Tried leaving it blank, also tried administrator, admin and every other possibility I could think of. I changed settings from domain to homegroup and made a new homegroup, but I have not created password for this new homegroup so far.


----------



## pctoxicated (Sep 22, 2012)

Polarviking, Do I understand correctly that since you changed your name and domain your now completly locked out?


----------



## Polarviking (Oct 27, 2012)

I am recognized by my name when I start the laptop, but there is a message telling that the password is incorrect and the field for filling in a password is open.
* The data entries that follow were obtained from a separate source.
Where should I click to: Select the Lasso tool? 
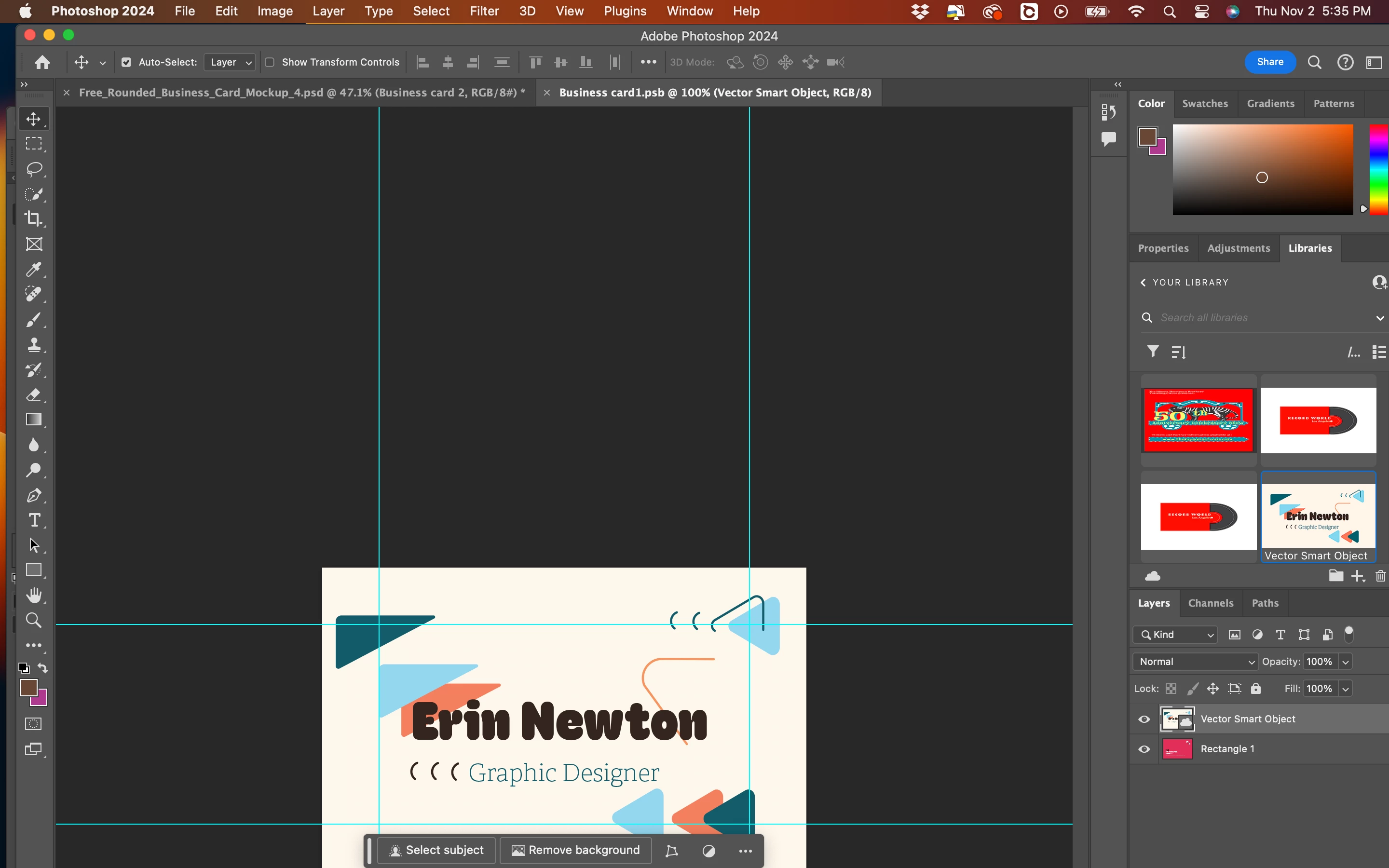(x=34, y=169)
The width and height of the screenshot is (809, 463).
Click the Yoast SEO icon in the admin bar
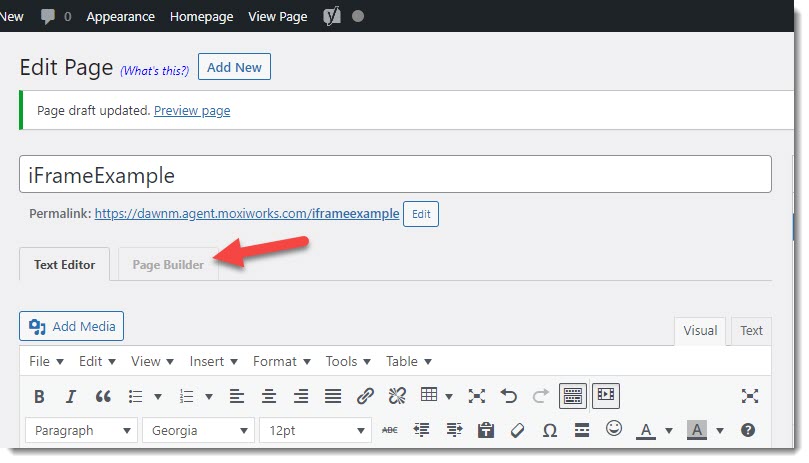point(332,16)
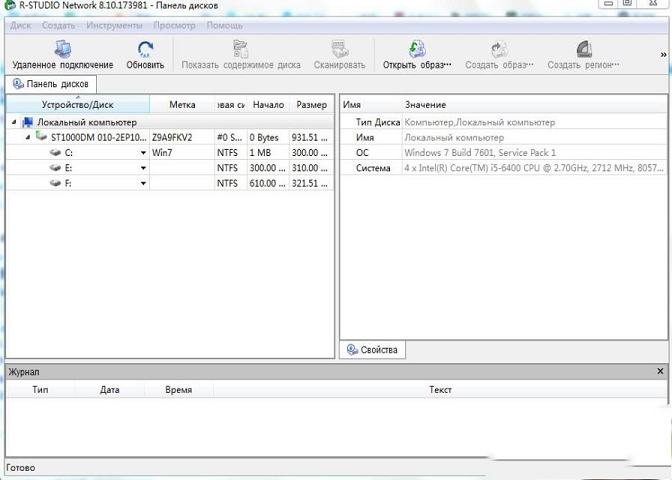672x480 pixels.
Task: Close the Журнал log panel
Action: coord(660,371)
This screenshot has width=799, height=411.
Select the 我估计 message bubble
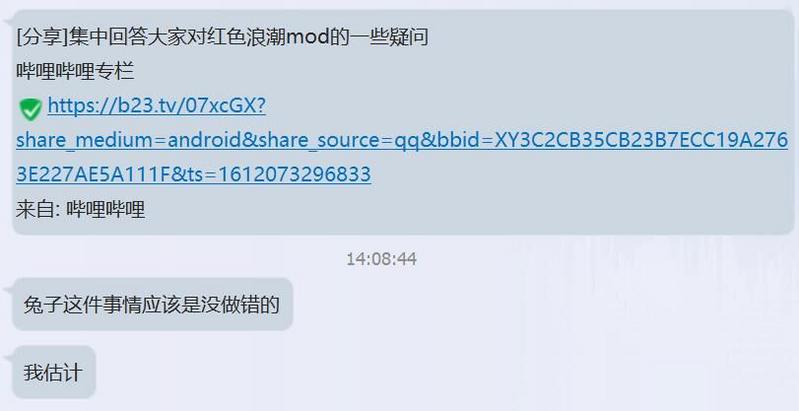pos(54,372)
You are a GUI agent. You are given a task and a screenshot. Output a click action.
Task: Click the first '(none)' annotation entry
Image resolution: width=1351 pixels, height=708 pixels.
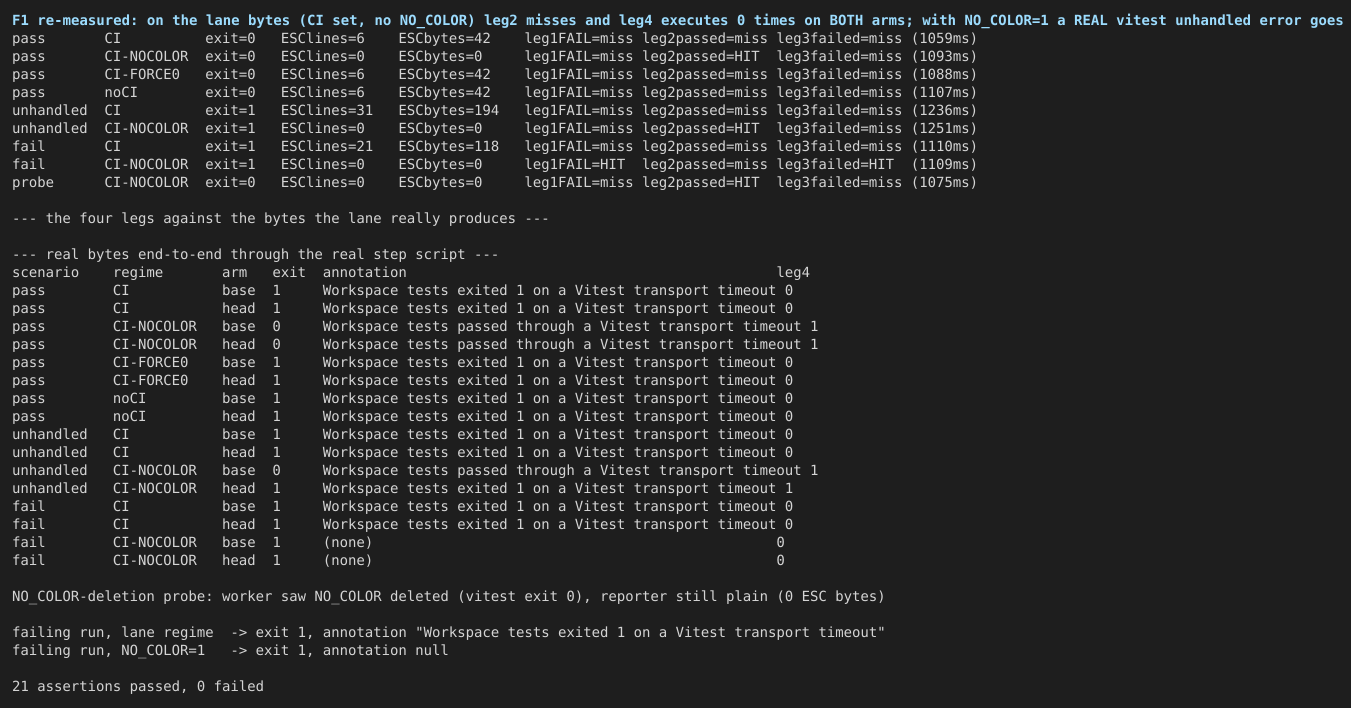click(x=347, y=542)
The old password, prior to changing the computer settings from domain to home network, does not work any more.
The only option seems to be a resetting using a preset usb dongle, which I was stupid enough to skip the preparation of.:frown:


----------



## Wrench97 (May 10, 2008)

Have you tried safe mode?


----------



## Polarviking (Oct 27, 2012)

I am afraid I do not know how to start this one in safe mode. This option is not visible during start. I can get in to the Bios, but that doesn't help much in this case.


----------



## Wrench97 (May 10, 2008)

Hold the shift key down while tapping F8 on boot, you should get a option menu, choose See Advanced Repair Options, then Advanced Options, then try a system restore to a date before you changed the settings.


----------



## Polarviking (Oct 27, 2012)

Sorry to say, but it does not work. It does both the boot sequence and the loading of Windows 8 without any stop, and still leaves me with a welcome page where my password is wrong, even though I did not try to fill any password in?
I am running a HP Elitebook, could there be another combination than the shift+F8 ?


----------



## Wrench97 (May 10, 2008)

Not that I know of. But it's new anything is possible..........


----------



## Polarviking (Oct 27, 2012)

Thanks anyway for trying. I did get a receipt for another way around the password, but I will need to look further into it before I dare to test it out. If anything else fails I guess I can start all over again with the installation, and this time I will not keep any personal files. By the way; except for the password trouble Windows 8 looked good. Quite different in many ways, but still enough left from Windows 7 to be able to handle.


----------



## Junior777 (Jul 25, 2012)

Did you create a local account only for this machine or did you link it to your Microsoft Account?


----------



## Polarviking (Oct 27, 2012)

I made a local account only for this laptop, but at an earlier stage when it was still linked to a domain I did make a Microsoft account with a password. I will check immediately after tonights TV-match


----------



## Polarviking (Oct 27, 2012)

Sorry, it did not help to use the MS account password. I am about to give up for tonight, I am totally out of password-ideas :-(


----------